Report of the 21st Nationwide Follow‐up Survey of Primary Liver Cancer in Japan (2010–2011)

In the 21st Nationwide Follow‐up Survey of Primary Liver Cancer in Japan, data from 22,134 new patients and 41,956 previously followed patients were compiled from 546 institutions over a 2‐year period from 1 January 2010 to 31 December 2011. Basic statistics compiled for patients newly registered in the 21st survey were cause of death, medical history, clinical diagnosis, imaging diagnosis, treatment‐related factors, pathological diagnosis, recurrence status, and autopsy findings. Compared with the previous 20th survey, the population of patients with hepatocellular carcinoma (HCC) was older at the time of clinical diagnosis, had more female patients, had more patients with non‐B non‐C HCC, had smaller tumor diameter, and was more frequently treated with hepatectomy and with radiofrequency ablation.
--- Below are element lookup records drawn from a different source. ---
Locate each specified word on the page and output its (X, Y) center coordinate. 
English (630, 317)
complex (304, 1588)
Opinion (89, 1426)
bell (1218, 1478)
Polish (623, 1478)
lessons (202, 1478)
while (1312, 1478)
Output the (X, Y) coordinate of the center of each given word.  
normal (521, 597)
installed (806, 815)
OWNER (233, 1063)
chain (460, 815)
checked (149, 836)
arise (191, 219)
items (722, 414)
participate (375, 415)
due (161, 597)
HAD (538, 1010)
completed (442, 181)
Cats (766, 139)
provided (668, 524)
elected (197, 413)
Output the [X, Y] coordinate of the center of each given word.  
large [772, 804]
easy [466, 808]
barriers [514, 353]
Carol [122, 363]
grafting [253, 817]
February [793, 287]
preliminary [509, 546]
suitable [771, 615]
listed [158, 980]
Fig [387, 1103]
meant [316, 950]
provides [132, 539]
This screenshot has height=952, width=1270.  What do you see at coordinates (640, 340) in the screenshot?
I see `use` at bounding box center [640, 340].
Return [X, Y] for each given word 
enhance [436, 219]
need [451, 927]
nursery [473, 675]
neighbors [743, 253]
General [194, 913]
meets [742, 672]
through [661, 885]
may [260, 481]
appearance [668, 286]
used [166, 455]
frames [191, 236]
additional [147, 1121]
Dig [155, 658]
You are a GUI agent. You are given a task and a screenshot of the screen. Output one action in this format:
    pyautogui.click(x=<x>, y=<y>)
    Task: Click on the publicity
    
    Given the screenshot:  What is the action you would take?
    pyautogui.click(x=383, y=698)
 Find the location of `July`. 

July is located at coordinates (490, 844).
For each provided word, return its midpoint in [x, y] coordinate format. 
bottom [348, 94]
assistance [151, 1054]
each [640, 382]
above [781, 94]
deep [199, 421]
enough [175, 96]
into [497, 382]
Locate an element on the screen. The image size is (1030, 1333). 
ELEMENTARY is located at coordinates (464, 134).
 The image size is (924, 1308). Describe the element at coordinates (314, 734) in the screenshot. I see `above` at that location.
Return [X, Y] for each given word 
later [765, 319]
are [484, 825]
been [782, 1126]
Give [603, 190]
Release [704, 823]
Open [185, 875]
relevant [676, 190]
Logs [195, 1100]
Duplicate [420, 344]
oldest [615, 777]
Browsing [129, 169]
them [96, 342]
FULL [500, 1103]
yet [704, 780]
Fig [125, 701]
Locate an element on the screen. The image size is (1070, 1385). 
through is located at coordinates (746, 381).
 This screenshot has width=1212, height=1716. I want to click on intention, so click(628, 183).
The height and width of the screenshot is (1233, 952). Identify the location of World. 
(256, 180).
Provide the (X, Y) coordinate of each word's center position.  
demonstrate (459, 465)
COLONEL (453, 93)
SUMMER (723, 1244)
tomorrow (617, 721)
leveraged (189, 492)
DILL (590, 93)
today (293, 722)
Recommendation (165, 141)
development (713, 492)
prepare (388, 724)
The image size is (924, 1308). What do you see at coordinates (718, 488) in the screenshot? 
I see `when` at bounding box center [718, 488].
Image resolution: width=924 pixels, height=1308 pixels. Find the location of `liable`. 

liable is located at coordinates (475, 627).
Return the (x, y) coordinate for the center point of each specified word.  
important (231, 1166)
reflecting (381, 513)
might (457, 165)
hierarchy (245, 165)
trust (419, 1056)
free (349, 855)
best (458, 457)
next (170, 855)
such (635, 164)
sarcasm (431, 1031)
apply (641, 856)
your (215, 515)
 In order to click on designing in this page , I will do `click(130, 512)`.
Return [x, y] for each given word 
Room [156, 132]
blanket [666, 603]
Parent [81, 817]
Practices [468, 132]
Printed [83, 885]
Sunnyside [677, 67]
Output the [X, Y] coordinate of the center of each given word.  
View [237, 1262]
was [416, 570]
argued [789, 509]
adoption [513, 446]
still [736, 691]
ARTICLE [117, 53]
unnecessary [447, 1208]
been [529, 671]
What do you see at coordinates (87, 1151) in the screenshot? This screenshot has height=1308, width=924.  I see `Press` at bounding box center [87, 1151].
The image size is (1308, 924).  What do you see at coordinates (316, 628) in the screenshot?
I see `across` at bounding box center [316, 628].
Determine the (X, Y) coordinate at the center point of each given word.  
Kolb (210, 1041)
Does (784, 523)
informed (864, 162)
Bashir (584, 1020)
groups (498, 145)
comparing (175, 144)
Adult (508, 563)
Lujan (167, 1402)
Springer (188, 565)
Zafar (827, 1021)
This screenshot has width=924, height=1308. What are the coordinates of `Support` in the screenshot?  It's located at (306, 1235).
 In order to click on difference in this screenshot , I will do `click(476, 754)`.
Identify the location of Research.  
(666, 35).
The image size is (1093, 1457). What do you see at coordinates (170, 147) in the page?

Cumulative survival rates were calculated for HCC, intrahepatic cholangiocarcinoma, and combined hepatocellular cholangiocarcinoma (combined HCC and intrahepatic cholangiocarcinoma) by treatment type and background characteristics for patients newly registered between 1998 and 2011 whose final outcome was survival or death (excluding unknown). Cumulative survival rates for HCC were calculated by dividing patients by combinations of background factors (number of tumors, tumor diameter, and Child–Pugh grade) and by treatment type (hepatectomy, local ablation therapy, transcatheter arterial chemoembolization, and hepatic arterial infusion chemotherapy). The same values were also calculated according to registration date by dividing patients newly registered between 1978 and 2011 into four time‐period groups. The data obtained from this nationwide follow‐up survey are expected to contribute to advancing clinical research and treatment of primary liver cancer.